Setidaknya, menurut Roby, jika KPK tak mengusut kasus korupsi di Polri, maka hubungan antar kedua lembaga penegak hukum itu akan harmonis. Sebab, jika KPK mengusut kasus di Polri, maka akan ada perlawanan balik.

"Kalau KPK tidak punya kewenangan, akan harmonis itu lembaga-lembaga," kata Roby.

10. Sigit Danang Joyo

Sigit Danang Joyo menyatakan ingin menambah personel di Komisi Pemberantasan Korupsi yang khusus mengurusi pencegahan korupsi.

"Hal yang diperlukan adalah pencegahan dioptimalkan, saat ini personel kedeputian penindakan KPK ada 439 orang sedangkan pencegahan 310 orang, sehingga komposisi SDM (Sumber Daya Manusia) sudah tidak imbang," kata Sigit di gedung Sekretariat Negara.

Sigit menyampaikan hal itu saat mengikuti uji publik seleksi capim KPK 2019-2023 pada 27-29 Agustus 2019.

"OTT (Operasi Tangkap Tangan) dan sebagainya sudah bagus sepanjang berdasar alat bukti yang kuat, yang jadi masalah penindakan bagus tapi seolah jadi parade festival OTT, penindakan dilakukan tapi jangan ke wilayah-wilayah yang sifatnya politis karena penindakan dan pencegahan ini seperti dua mata pisau yang kadang bertentangan," tambah Sigit.

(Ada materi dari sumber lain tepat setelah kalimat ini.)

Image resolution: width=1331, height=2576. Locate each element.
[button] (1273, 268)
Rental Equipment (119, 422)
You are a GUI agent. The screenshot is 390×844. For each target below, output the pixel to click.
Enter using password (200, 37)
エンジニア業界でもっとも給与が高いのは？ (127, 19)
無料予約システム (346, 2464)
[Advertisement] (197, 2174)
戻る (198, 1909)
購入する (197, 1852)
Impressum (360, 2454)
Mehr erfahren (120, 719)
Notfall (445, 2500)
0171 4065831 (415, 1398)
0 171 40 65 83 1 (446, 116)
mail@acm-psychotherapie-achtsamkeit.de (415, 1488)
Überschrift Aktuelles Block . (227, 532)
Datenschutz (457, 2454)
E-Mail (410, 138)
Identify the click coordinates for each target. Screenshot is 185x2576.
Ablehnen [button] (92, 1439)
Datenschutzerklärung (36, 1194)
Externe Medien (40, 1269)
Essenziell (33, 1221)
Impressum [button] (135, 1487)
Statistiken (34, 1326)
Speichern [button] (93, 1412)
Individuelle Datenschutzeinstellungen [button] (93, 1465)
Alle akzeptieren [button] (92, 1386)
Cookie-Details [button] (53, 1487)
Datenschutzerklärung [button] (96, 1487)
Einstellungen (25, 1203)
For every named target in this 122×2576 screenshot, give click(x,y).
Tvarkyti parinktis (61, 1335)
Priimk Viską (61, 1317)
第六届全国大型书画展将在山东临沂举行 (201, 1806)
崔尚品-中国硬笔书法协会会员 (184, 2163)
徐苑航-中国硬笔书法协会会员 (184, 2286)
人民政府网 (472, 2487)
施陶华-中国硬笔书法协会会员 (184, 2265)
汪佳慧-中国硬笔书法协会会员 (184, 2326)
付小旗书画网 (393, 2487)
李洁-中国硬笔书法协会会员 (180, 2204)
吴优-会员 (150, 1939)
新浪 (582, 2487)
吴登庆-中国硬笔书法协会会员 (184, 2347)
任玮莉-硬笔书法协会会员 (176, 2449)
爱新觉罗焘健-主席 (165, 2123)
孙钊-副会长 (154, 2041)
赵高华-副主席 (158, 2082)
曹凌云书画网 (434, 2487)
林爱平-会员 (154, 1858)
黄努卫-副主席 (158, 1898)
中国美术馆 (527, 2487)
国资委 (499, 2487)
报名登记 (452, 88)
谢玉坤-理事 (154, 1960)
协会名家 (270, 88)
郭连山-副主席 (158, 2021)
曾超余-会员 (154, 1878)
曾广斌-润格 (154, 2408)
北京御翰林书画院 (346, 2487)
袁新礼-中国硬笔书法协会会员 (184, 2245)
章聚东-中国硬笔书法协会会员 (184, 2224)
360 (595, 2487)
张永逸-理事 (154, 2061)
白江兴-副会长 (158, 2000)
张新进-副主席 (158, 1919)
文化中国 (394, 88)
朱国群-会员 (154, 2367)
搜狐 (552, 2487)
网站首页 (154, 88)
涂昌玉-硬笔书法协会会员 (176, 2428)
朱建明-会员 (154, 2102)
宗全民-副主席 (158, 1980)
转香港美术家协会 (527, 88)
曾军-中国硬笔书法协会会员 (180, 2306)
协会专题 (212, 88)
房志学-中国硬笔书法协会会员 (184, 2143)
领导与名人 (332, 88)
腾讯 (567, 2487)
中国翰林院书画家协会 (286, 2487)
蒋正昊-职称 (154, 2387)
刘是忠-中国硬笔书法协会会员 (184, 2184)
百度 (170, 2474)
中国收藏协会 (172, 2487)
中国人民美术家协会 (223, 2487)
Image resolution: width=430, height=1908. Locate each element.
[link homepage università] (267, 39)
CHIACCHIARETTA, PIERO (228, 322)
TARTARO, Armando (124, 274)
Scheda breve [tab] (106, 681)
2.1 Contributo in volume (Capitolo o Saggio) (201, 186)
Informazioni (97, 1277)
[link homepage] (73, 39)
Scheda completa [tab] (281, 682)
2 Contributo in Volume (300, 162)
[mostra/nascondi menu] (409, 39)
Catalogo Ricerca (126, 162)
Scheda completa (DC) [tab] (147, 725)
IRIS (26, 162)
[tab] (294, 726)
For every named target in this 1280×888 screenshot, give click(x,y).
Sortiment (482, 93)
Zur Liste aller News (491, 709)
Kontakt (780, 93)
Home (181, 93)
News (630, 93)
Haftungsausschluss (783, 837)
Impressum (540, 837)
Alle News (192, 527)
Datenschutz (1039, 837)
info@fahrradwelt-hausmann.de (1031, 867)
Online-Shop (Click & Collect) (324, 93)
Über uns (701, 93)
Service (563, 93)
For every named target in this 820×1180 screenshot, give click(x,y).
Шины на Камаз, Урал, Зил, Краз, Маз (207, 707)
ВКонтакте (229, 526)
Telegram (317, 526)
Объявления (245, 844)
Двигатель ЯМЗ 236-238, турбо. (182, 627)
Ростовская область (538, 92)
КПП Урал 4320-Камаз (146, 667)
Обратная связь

Sigit yang menjabat sebagai Kepala Sub Direktorat Bantuan Hukum Direktorat Jenderal Pajak Kementerian Keuangan itu juga mengaku pernah mengalami komposisi SDM timpang saat menyusun program prioritas di kementerian.

"Karena day to day orang itu harus mengikuti program prioritas di kementerian, jadi tidak mungkin jadi koordinator di beberapa kementerian, hasil evaluasi harus disampaikan ke Presiden," ungkap Sigit.

Sigit pun mengaku berpengalaman ikut dalam satuan tugas pemberantasan mafia hukum.

"Kami menghasilkan Inpres 1/2011 tentang percepatan penanganan perkara dan perbaikan sistemnya di Dirjen Pajak. Saya koordinator program penanganan pajak, yang saya pegang termasuk untuk Kepolisian dan Kejaksaan," tambah Sigit.